Wednesday, June 16, 2010

Your private Data is Unforgettable


Borges in 1951, by Grete Stern
Picture Source: Wikimedia Commons 


On June 14th I attended the Israeli Wikipedia Academy 2010 conference in Tel-Aviv University.
The interesting conference focused on Wikipedia and Wiki technology usage in Academic context and schools.
Most of the presentations focused on Wiki or Wikipedia research, usage and projects.
The main theme repeating in most presentations was that Wiki based Collaboration and Participation changes the Game's Rules.
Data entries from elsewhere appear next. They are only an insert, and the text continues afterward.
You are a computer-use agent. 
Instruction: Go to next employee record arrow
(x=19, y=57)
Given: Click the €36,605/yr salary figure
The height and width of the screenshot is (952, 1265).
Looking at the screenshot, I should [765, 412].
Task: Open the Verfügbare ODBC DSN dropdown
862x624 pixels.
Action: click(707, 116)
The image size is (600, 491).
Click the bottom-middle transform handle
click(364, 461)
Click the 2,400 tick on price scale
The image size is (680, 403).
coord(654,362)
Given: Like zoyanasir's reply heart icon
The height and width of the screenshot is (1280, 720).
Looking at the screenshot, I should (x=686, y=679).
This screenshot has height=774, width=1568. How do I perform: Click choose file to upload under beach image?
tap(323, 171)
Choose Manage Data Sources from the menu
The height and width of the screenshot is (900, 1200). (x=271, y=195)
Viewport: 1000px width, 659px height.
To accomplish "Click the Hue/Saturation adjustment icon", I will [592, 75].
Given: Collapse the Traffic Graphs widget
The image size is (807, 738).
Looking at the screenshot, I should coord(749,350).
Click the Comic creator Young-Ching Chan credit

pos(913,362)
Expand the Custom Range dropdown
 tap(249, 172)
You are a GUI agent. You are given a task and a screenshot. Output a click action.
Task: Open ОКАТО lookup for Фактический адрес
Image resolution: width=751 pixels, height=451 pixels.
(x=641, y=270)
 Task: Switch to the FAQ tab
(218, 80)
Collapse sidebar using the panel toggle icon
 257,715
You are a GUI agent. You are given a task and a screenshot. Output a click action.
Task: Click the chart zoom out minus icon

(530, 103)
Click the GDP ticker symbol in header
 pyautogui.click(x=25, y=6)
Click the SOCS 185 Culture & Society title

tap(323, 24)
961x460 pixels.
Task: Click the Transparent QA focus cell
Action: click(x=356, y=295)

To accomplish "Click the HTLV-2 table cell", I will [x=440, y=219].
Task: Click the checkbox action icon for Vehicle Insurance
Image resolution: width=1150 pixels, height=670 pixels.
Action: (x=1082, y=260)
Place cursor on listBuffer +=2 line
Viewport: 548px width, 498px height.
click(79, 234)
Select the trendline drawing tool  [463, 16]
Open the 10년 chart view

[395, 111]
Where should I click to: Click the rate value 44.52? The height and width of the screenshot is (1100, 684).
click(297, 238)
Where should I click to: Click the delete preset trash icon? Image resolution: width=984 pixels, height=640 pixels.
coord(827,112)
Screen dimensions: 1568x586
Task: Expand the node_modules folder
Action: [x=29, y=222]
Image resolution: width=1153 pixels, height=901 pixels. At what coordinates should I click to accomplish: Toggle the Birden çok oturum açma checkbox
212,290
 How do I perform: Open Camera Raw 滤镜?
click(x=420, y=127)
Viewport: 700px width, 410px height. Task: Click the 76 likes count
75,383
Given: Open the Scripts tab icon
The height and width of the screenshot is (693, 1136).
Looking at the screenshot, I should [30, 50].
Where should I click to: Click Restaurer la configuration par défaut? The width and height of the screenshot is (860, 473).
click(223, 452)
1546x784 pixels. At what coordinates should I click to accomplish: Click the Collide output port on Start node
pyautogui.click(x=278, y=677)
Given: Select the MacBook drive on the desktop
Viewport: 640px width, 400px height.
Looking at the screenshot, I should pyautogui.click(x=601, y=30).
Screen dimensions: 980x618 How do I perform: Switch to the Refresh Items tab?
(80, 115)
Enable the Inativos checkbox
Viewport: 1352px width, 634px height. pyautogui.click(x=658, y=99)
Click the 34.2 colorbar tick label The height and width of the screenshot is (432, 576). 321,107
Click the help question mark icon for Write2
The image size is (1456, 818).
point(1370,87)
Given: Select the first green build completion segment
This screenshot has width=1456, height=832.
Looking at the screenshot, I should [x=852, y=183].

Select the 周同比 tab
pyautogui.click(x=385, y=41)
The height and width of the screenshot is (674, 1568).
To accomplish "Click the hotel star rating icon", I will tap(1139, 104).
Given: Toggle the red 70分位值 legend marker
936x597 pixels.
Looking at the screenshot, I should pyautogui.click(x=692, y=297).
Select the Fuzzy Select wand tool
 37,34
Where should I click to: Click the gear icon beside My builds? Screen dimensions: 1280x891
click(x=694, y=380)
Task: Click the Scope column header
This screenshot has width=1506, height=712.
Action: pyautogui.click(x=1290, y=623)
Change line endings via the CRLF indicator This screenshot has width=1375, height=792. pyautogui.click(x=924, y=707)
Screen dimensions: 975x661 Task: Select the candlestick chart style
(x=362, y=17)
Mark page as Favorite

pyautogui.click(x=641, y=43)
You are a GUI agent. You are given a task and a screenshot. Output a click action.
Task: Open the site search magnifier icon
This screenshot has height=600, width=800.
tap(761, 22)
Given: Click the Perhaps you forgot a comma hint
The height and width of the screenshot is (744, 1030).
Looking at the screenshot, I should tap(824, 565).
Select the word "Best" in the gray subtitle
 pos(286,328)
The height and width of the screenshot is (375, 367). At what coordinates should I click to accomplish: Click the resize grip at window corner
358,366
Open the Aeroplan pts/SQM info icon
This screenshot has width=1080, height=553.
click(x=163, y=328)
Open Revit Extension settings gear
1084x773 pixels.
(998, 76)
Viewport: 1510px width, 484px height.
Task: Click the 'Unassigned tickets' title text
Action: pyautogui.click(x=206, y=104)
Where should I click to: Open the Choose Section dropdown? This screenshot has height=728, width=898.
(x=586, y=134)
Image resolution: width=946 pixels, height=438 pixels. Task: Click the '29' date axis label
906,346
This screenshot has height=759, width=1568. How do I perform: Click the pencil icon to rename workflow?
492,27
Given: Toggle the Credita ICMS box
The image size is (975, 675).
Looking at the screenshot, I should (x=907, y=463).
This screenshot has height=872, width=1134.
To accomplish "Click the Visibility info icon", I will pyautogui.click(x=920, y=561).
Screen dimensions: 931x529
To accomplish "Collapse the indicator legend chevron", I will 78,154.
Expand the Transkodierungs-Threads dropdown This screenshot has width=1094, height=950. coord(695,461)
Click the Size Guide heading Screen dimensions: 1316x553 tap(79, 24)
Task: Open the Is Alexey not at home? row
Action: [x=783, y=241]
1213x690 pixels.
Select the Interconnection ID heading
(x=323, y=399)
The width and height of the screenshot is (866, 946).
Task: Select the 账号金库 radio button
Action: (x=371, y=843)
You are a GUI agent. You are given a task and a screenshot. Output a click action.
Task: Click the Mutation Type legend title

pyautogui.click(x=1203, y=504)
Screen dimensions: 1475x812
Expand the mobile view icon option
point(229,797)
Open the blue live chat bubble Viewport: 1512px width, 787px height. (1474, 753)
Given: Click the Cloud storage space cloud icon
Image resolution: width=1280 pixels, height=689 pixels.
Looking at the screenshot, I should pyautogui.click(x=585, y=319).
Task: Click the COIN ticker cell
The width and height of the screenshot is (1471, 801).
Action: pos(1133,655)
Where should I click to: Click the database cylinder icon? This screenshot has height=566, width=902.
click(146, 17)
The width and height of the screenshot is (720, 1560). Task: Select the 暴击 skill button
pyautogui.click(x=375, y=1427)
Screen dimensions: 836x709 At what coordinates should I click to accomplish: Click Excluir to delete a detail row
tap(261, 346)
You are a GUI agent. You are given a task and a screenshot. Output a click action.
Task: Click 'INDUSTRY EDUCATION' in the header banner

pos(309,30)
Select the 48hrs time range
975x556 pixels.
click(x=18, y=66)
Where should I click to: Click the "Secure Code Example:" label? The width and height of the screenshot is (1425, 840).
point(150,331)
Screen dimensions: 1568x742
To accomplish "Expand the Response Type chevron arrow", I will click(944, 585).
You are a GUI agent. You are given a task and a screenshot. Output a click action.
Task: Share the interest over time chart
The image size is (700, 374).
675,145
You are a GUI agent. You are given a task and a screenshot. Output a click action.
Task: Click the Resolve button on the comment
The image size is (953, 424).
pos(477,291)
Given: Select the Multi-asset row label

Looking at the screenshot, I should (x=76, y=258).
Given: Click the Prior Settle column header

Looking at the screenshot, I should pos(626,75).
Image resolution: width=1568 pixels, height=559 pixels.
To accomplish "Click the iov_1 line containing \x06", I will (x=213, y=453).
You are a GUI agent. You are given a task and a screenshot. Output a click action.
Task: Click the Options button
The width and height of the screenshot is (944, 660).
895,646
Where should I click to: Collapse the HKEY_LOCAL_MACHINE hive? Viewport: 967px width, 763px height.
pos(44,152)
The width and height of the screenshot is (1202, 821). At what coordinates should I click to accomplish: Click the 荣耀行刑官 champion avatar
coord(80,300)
However, in some contexts changing the rules is very useful, while in other contexts the usefulness is questionable.
Changing the rules implies new challenges to all process participants such as Users, Content Creators, Managers, Auditors etc.
I already described these challenges in previous posts: Wikipedia the Good the Bad and the Ugly and Web 2.0 for Dummies – Part 7: Wikipedia.


A Keynote Presentation on Remembering and Forgetting
In my opinion, the Keynote by Prof. Viktor Mayer-Schönberger was the most interesting. Prof.  Mayer-Schönberger is the Director of the Information and Innovation Policy Research Center at the National University of Singapore. His presentation titled:  Remembering and Forgetting, looked beyond Wikipedia perspective.
We already know that human beings do not remember everything: They forget.
As a student of Psychology in the 1970s I studied a research by George A. Miller titled: The Magical Number 7 plus minus two.
The experiment he performed proved that Human's Short Term Memory's capacity is about 7 items. It is true, that Long Term Memory Capacity is less limited, but human beings are not capable of remembering everything.
There are some exceptions to that rule. The Argentinean writer and poet Jorge Luis Borges, describes in one of his stories a man who remembers everything.
When that man was asked to tell about an event which happened to him, he describes every detail so the description is virtually another occurrence of the event. For example, describing a one hour event takes exactly one hour.
From the short reference to the story written by Borges it is clear, that remembering everything is a barrier for human happiness and adaptation. 
According to Prof  Mayer-Schönberger current computing systems "remember" everything. Like human unlimited memory, computing systems unlimited remembering is not a recipe for happiness. 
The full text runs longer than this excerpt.